Oh, I know, Bible email. Unfortunately it is more that 1600 years late, out-of-date, and garbled. Besides it’s spam.
Posted by: Ngreer | May 9, 2008 11:54 AM
NGreer,
You protest that you aren't appealing to pity, then you trotted out the same old argument that artificially limits the possibile answers. There can be (you claim) only two answers to why God allows evil. Either He is uncaring or He is incapable - period. That, too is a logic fault. Even the professor adds the possibility of punishment. Try justice. Try wisdom. Try love. Consider how cruel the best parents are to their children, or the best teachers are to their students, or the best drill instructors are to their recruits, or even the best writers are to their readers, or the best trainers are to their athletes. If such a variety of humans can allow suffering for good purposes, it's possible that there is at least one more reason for suffering. Doctors inflict suffering. So do police officers and judges. Are they universally uncaring or incapable?
As for implied threats and glee - why would I be gleeful at the professors relegation to Hell? I'm not his enemy and I'm not the one who chose his direction or destination. I certainly don't benefit from it and I happen to believe that I'd benefit far more if his chosen destination was heaven. For the professor, the far greater threat is heaven, where he'd have to endure with the presence of the God he's currently rejecting.
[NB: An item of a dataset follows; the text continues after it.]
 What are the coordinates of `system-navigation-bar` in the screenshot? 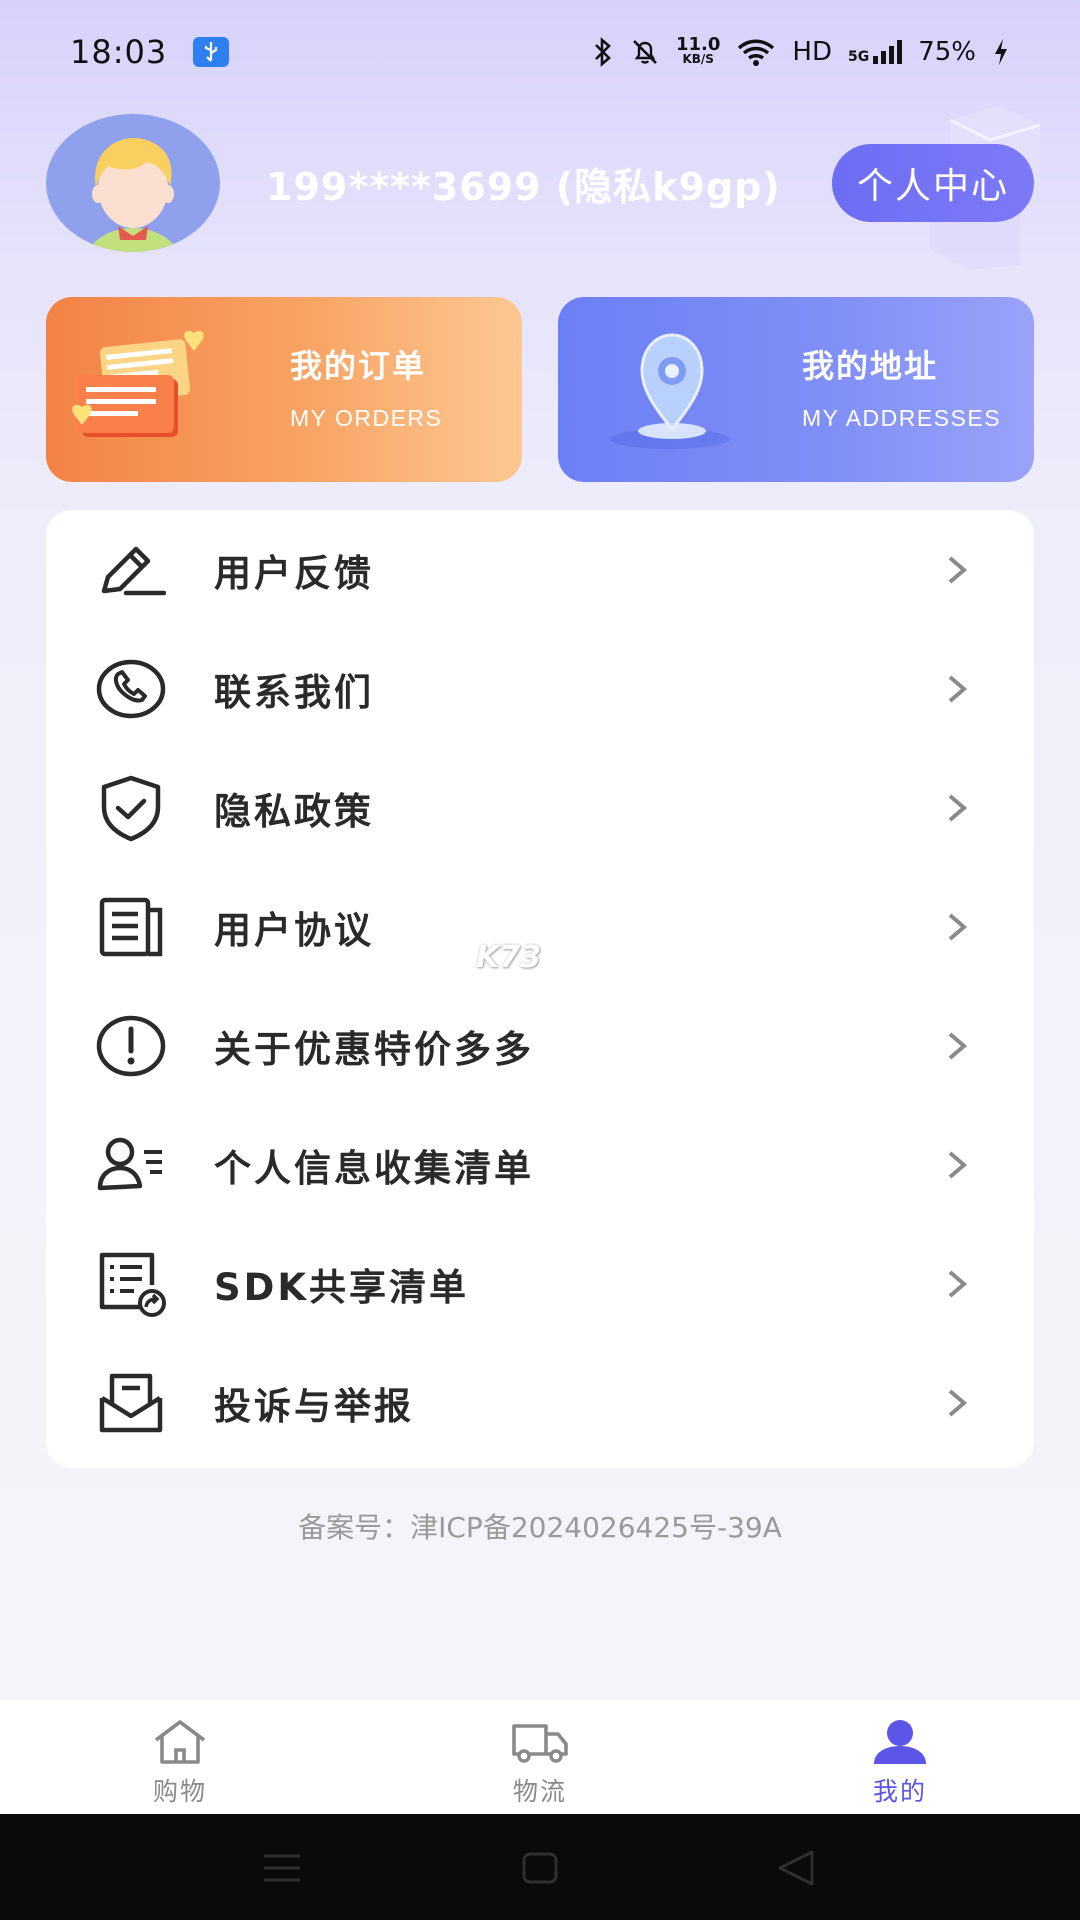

Posted by: Karen Keil | May 10, 2008 1:50 AM
Karen,
You completely ignored my first paragraph. And you haven't told me if Bart is in trouble with Allah. And you haven't explained how I have committed the fallacy of appeal to pity. If God is omnipotent, omniscient, omnibenevolent, and omnipresent, how have I artificially set limits to your answer? Or does He not have all of those characteristics?
And how is this omni stuff compatible with freedom of will?
Then you conflate evil with punishment, justice, wisdom??, love??!!, and suffering.
Of course you imply threats and glee about punishment and added to them with threats of the presence of God as well as his absence. Of course you would benefit if Bart went to Hell. You would have the smug satisfaction of knowing that you had been right. You would be able to say to Bart, “I told you so. You're getting just what you deserve,” just like Lazarus who saw the rich man in Hell. You are making these threats through your continuing the invention of a mythical god of JUSTICE.
Just because the lies of religions have been repeated over and over by millions for thousands of years, that doesn't make them true. Have you heard the fable of the Emperor's New Clothes?
Posted by: NGreer | May 11, 2008 12:49 AM
NGreer,
As for your first paragraph, I didn't intend to ignore it - I temporarily took the point of view that YOU were accurate in YOUR claims that YOU don't use appeal to pity. I blame the hour at which I tend to visit the blog for that lapse.
I maintain, however, that whether or not you intend it to be an appeal to pity it is, in fact, an appeal to pity because the argument centers on "bad things" happening to "good people," as the professor makes apparent in his book. In fact, he seems nearly to boast about how he opened the eyes of his students to the extent of the "bad things."
(As yet another aside, I fail to see any real difference between the exploitation of children in various states of undress and the exploitation of the victims in his book beyond the minor point of medium of communication. The intent is still the same - to profit/gain/"win" from their display.)
If the argument (whether or not it is your intent) is not an appeal to pity, why use emotionally-laden language? "Evil," "suffering," "malevolent" "bad" and "good" are not emotionally neutral. The very wording (whether or not you intend it to be) evokes emotional responses. The question is never "Why does God allow things to happen to people?" The whole weight of the argument falls on "bad" things happening to "good" people. If someone rejects the adjectives - her morals (most often) and/or intellect (less often, by better debaters) are questioned. In either case, it is the emotions to which the appeal is ultimately made, your intent not-withstanding.
There are other difficulties inherent in your philosophical quote, but again due to the hour, I'll have to postpone their discussion.